“It must have been rough. I’m sorry for your loss.”
She bit her lip and whispered, “It was devastating. It still is. I think of him every single day.”
Emotion was good in an interview but not the direction this was going. I cleared my throat.
“It could be someone from the past who has it in for you. It may have nothing to do with your son. Why don’t you think some more about this, and let me know if you recall anything?”
She nodded. “Okay.”
“Now, the church recently took a large loan out—a million dollars.” I let it hang for a second. “Could something be going on? Maybe a theft or embezzlement of some kind?”
“We took the loan out to expand our mission and outreach. There were a few, myself included, who disagreed over it, but Minister Booth has the final say and went ahead with it.”
“Why were you opposed to borrowing the money?”
“I felt we were adding too much risk, and by expanding we could be stretching ourselves too thin. My husband works nonstop, and we barely have time together.”
“He does seem committed. More like he’s married to the church, right?”
She nodded silently.
“You’re home alone a lot, then.”
“Most nights, but Sundays, after services, we’re always home together.”
“That’s a lot of time alone.”
“We work together. It’s not like I don’t see him.”
I lowered my voice. “Hannah, you got to be completely honest with me. I don’t care what anyone’s marriage is like. Lord knows, mine was no picnic, and it was my fault. You can count on me to keep it quiet, but I need to know if you had any involvement, other than work, with Chapman or Cornwall.”

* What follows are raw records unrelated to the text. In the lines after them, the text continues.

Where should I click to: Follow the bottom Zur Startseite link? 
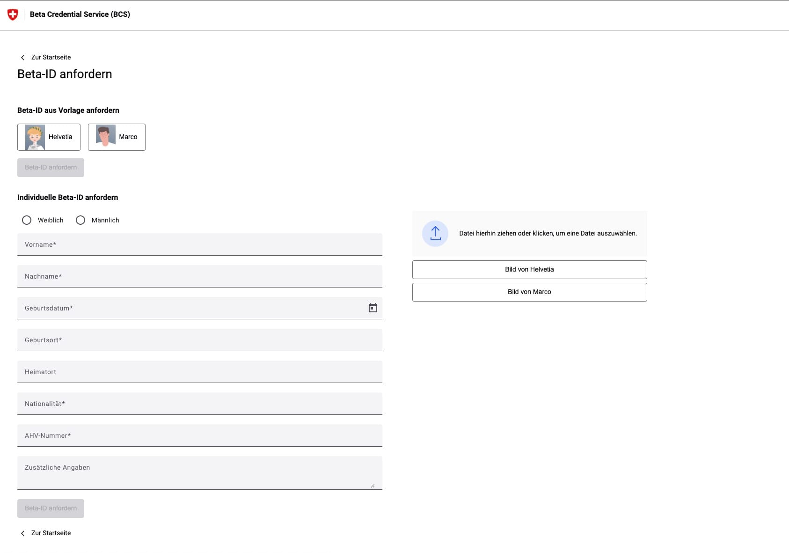[x=51, y=533]
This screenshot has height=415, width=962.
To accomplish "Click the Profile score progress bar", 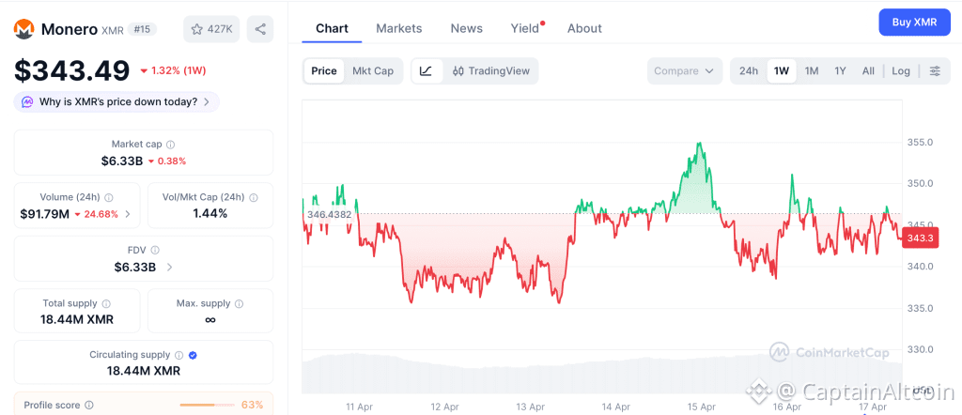I will click(x=206, y=406).
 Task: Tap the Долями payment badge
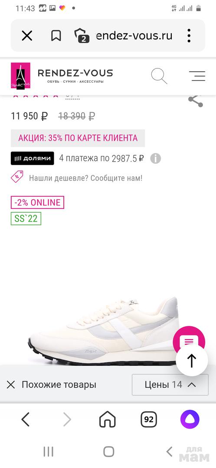[x=33, y=159]
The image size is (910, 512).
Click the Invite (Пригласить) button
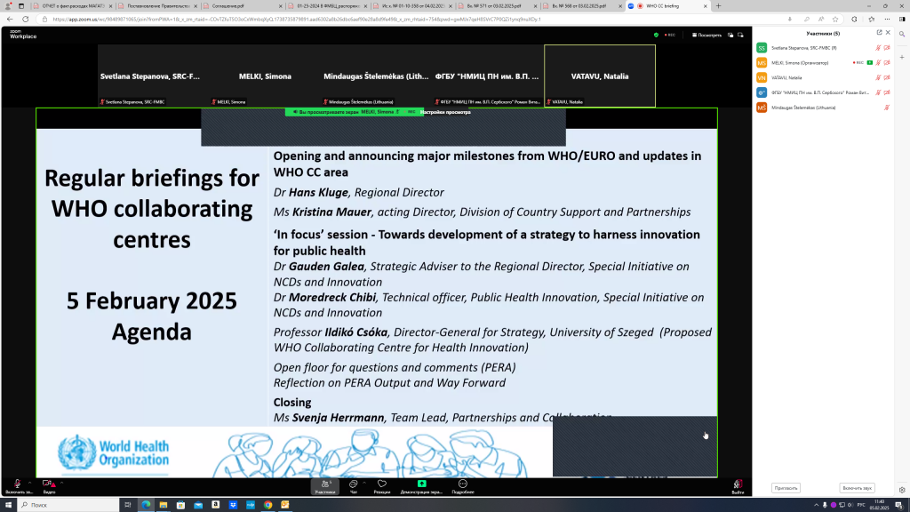[786, 488]
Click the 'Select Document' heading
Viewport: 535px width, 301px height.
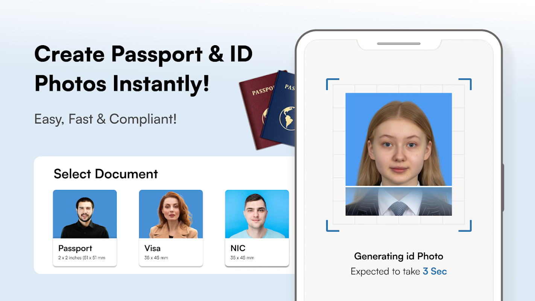(106, 174)
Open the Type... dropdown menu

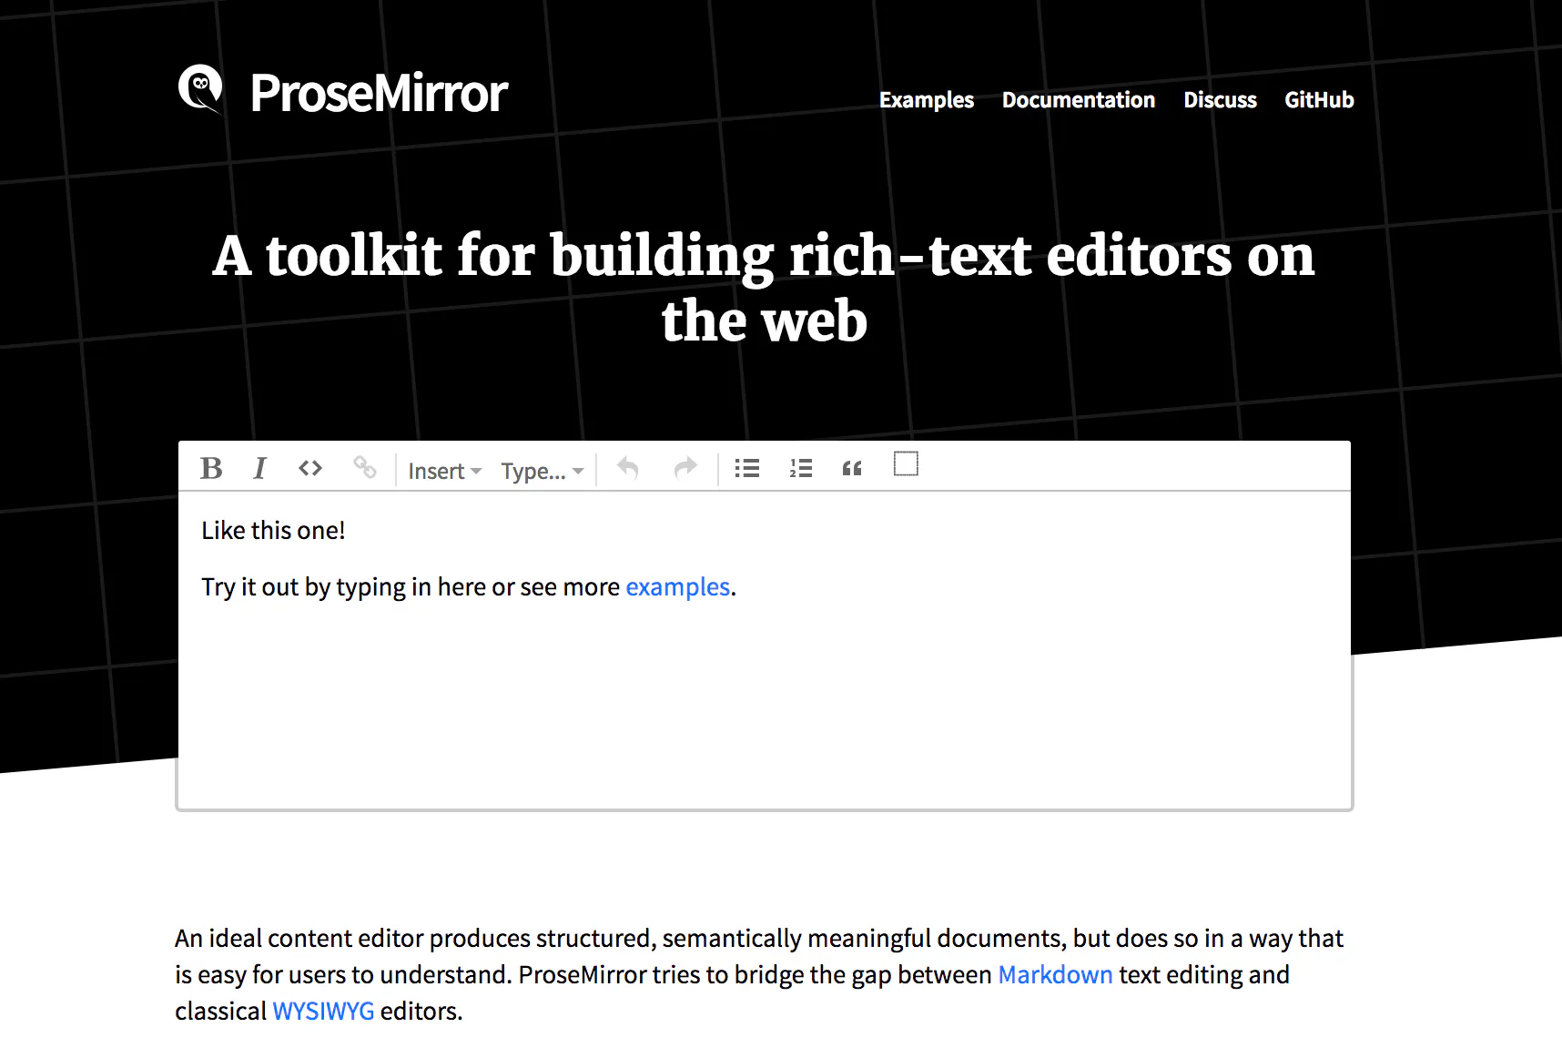coord(542,471)

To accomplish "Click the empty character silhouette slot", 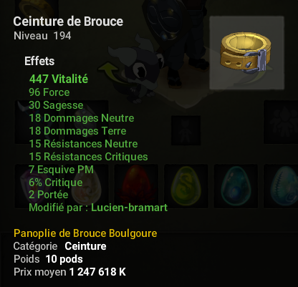I will (186, 130).
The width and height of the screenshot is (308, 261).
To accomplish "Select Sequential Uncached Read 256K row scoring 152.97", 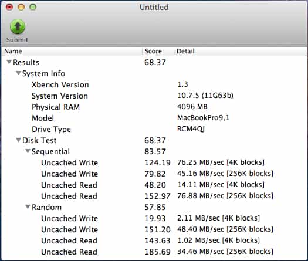I will (x=154, y=196).
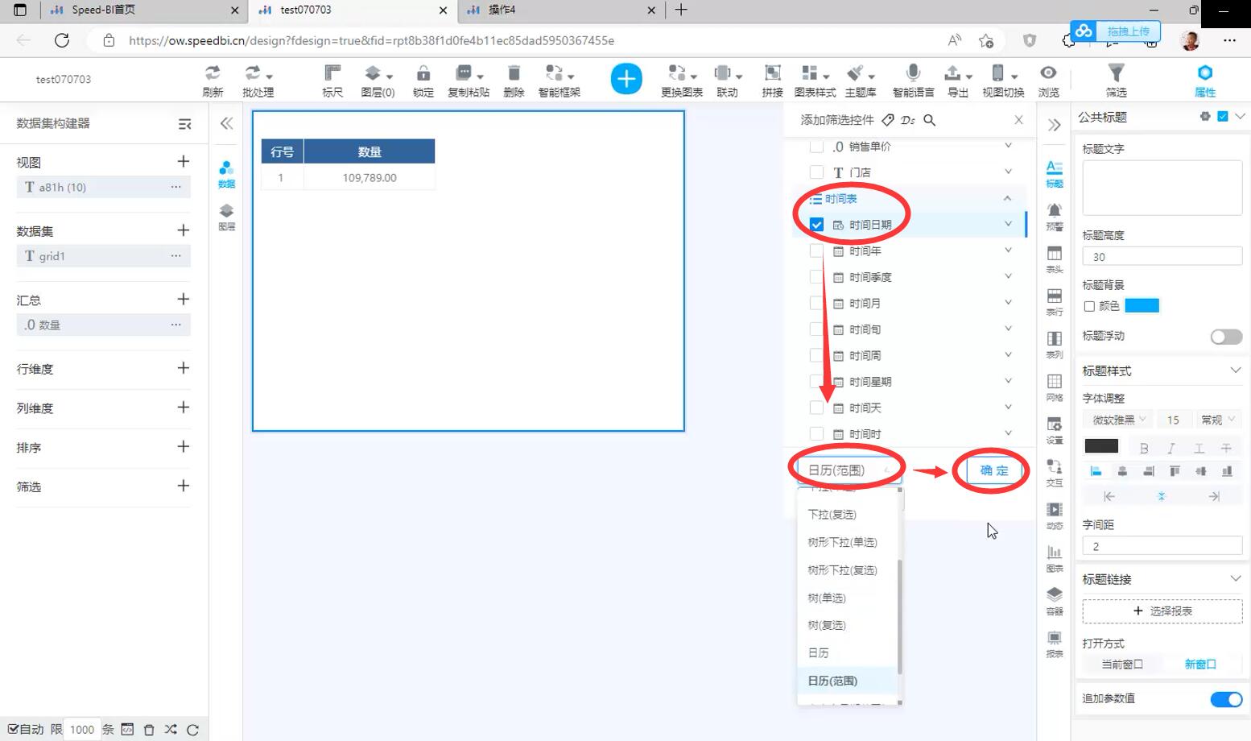Viewport: 1251px width, 741px height.
Task: Enable the 标题浮动 toggle switch
Action: (1226, 337)
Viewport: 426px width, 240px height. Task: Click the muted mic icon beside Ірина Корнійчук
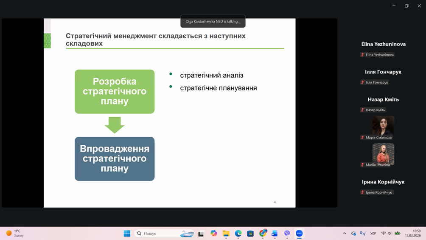pos(362,192)
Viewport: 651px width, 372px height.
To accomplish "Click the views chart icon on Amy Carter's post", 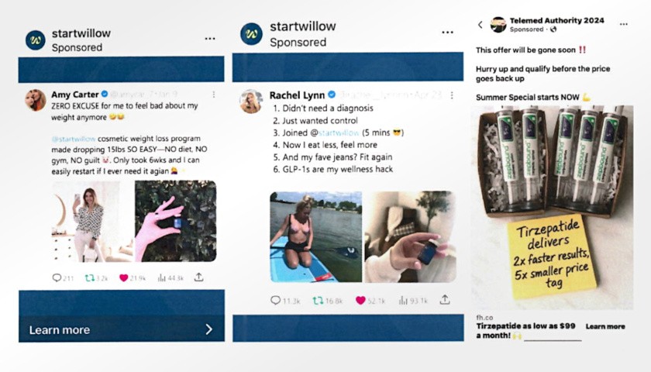I will tap(161, 277).
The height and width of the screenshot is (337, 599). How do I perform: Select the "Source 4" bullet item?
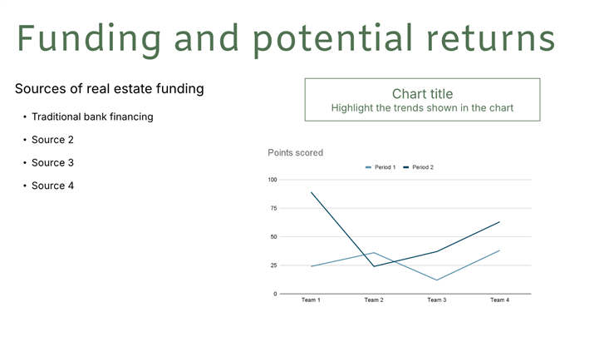52,186
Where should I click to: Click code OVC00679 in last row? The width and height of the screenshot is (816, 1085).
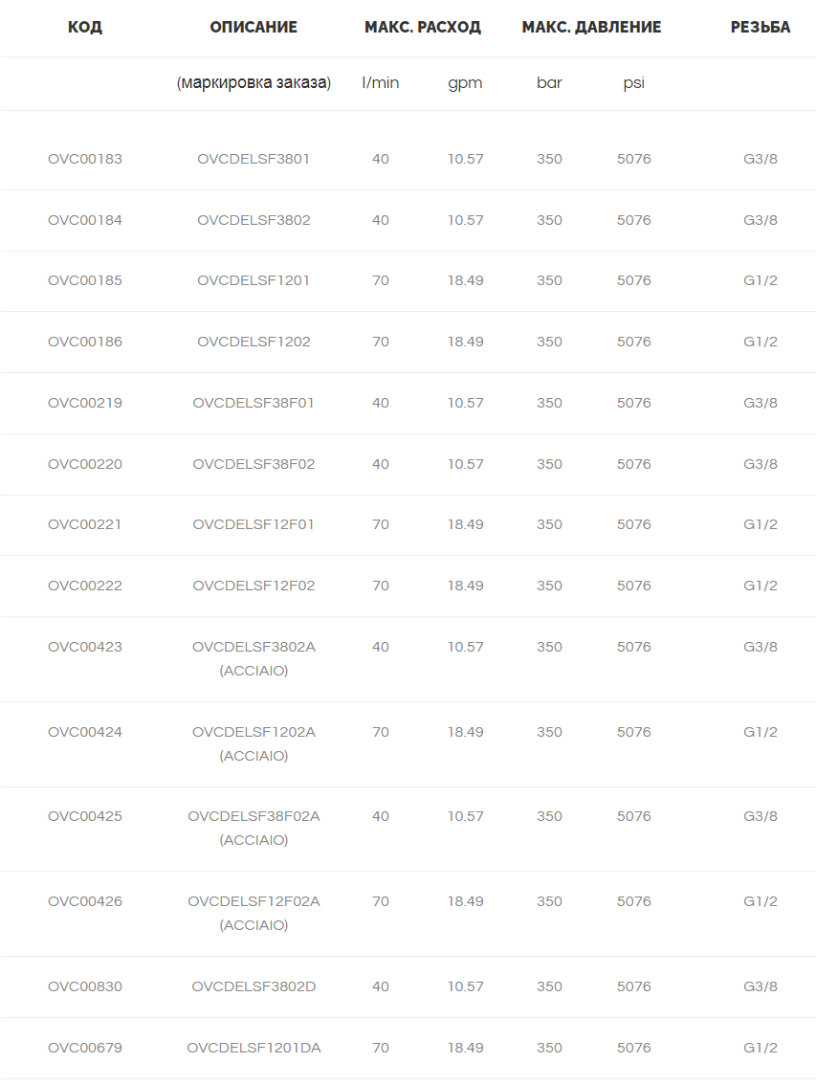(x=84, y=1048)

Her believability sank as she hesitated, meekly saying, “I didn’t do it.”
Chapter 31
It was hot. I kicked my feet out from under the sheet, sending a flash of pain to my lower back. Who will go for us? kept looping in my mind. I couldn’t fall back asleep. Every time I checked the clock, its red numbers only advanced a couple of minutes.
Closing my eyes, I couldn’t shake the voice. I knew it wasn’t a dream; it was God speaking. He knew I was afraid and had stopped doing his work. The police were putting a lot of resources into finding me, and I had to keep a low profile to avoid being taken off the battlefield.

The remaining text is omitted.